**** Trecho do documento

Apesar de as pesquisas, em nível nacional, apontarem a candidata do partido Democrata Kamala Harris à frente do candidato republicano Donald Trump com uma certa folga, nos chamados estados-pêndulo onde, devido às peculiaridades do sistema eleitoral dos Estados Unidos, as eleições são de fato resolvidas, a situação de Kamala não é tão confortável.
De acordo com o site Poder360, “Médias feitas pelo agregador de pesquisas do Real Clear Politics na noite de domingo (15.set.2024) mostram a democrata numericamente à frente em 4 dos 7 “swing States” (Nevada, Michigan, Wisconsin e Pensilvânia). Trump se sai melhor em Arizona, Geórgia e Carolina do Norte. Mas a diferença entre os dois é tão pequena que a situação é de empate técnico em todos.”
Pesquisa do New York Times/Siena College entre 17 e 21 de setembro em três estados-pêndulo (Arizona, Georgia e Carolina do Norte) mostram Trump à frente de Kamala Harris. No Arizona, Trump aparece com 47% e Kamala 42%; na Georgia, Trump aparece com 46% e Kamala 43% e na Carolina do Norte Trump aparece com 45% e Kamala 44%. Importante notar que tanto no Arizona quanto na Georgia, Biden venceu a eleição em 2020, o que foi decisivo para sua eleição para presidente dos Estados Unidos.

********
**** Linhas registradas

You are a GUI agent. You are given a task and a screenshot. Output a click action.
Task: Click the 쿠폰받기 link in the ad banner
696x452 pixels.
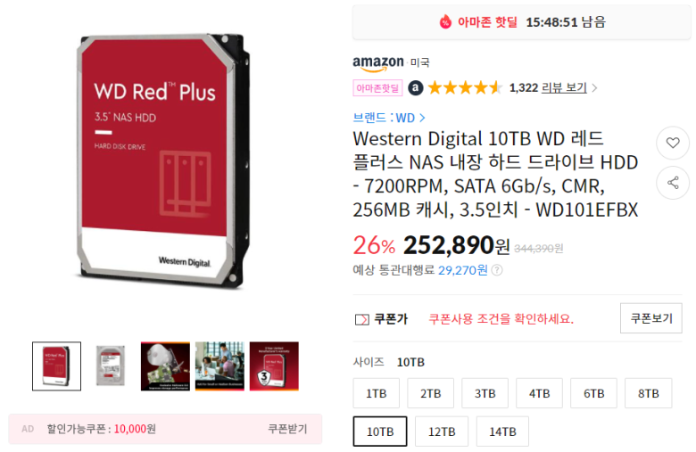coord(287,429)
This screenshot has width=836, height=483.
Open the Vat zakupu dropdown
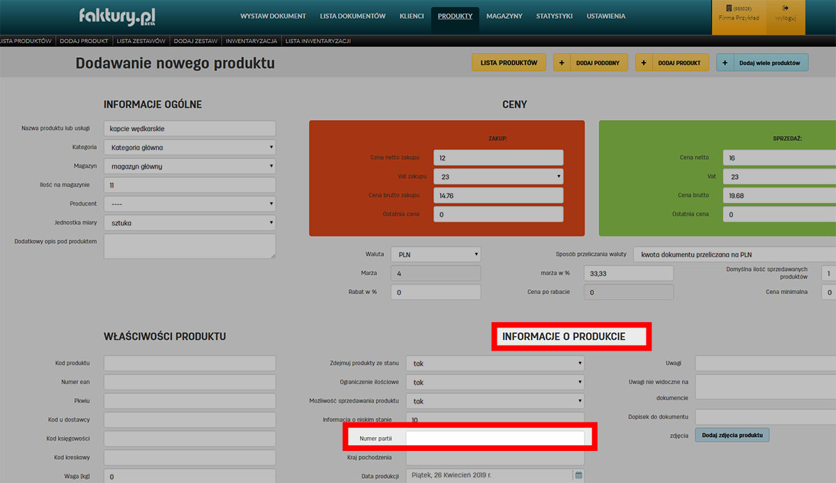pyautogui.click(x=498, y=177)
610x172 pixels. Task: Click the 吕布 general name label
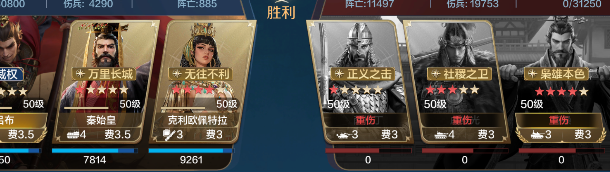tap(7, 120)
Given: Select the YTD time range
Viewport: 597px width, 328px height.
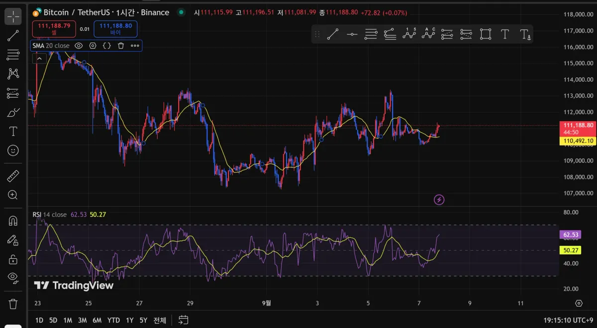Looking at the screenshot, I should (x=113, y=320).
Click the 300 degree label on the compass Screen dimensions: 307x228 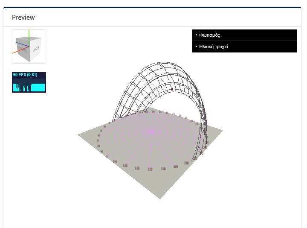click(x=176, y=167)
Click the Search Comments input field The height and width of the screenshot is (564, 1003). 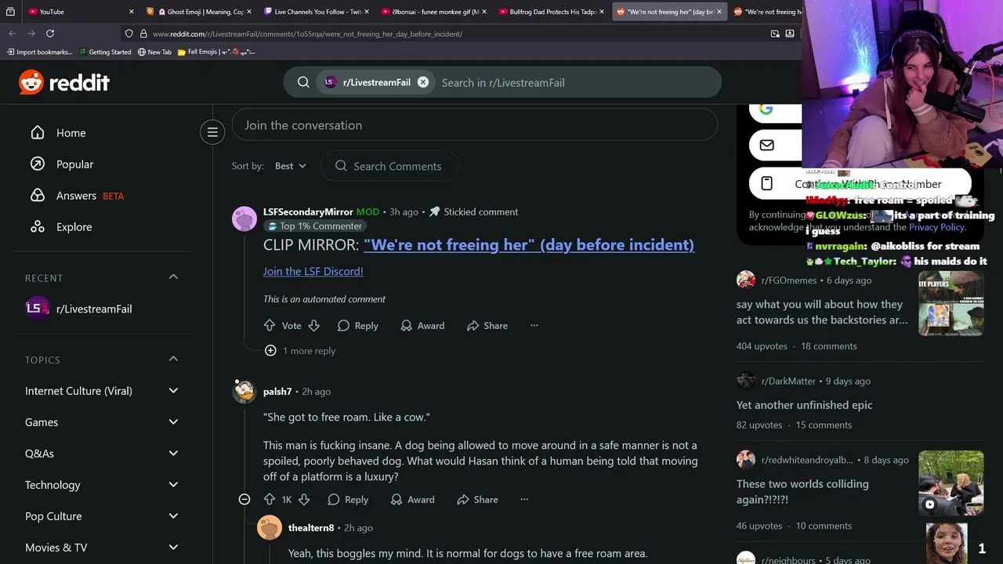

********

Objetivo da tarefa -
Continue o texto sobre as pesquisas eleitorais nos estados-pêndulo dos Estados Unidos a partir do ponto em que ele se encerra. As linhas constituem um material independente do texto.

Resultado final -
Frente a um cenário tão apertado e indefinido é absolutamente impossível fazer um prognóstico seguro a respeito do possível resultado das eleições norte-americanas no próximo dia 5 de novembro, o que eleva o nível de ansiedade e de especulações a respeito do que poderia vir a ocorrer nos Estados Unidos e no mundo no caso de um ou outro vir a ser eleito. Não sem motivo, portanto, abundam na imprensa americana e mundial análises baseadas nas declarações e no histórico dos dois candidatos e seus respectivos partidos tentando antecipar quais seriam as características das políticas econômica e externa dos respectivos candidatos caso se tornem presidente dos Estados Unidos em 2025.
Levando em conta que tanto o partido Democrata quanto o partido Republicano representam frações da classe dominante dos Estados Unidos, não seria de se estranhar que as diferenças entre ambos em aspectos importantes da política norte-americana fossem mais de forma do que de conteúdo. Tais diferenças, contudo, não são, de maneira alguma, menos relevantes, principalmente pelas diferenças de personalidade e de propósitos dos dois candidatos.
Trump, como já ficou provado em seu primeiro mandato (2017-2020) e agora na campanha eleitoral, é possuidor de um estilo pessoal agressivo, narcisista e direto nas suas decisões e iniciativas políticas. Kamala, embora como mulher, negra e filha de imigrantes, represente um ponto fora da curva no perfil típico dos candidatos à Presidência dos Estados Unidos, é, tanto quanto Trump, uma representante do establishment da política norte-americana. Se Kamala, por suas características e histórico, tende a se alinhar com os setores mais à esquerda do partido Democrata é muito pouco provável que vá fazer qualquer coisa que contrarie os interesses de seus patronos políticos. O mais provável é que um eventual governo seu seja, pelo bem e pelo mal, de continuidade do governo Biden, de quem é atualmente vice-presidente.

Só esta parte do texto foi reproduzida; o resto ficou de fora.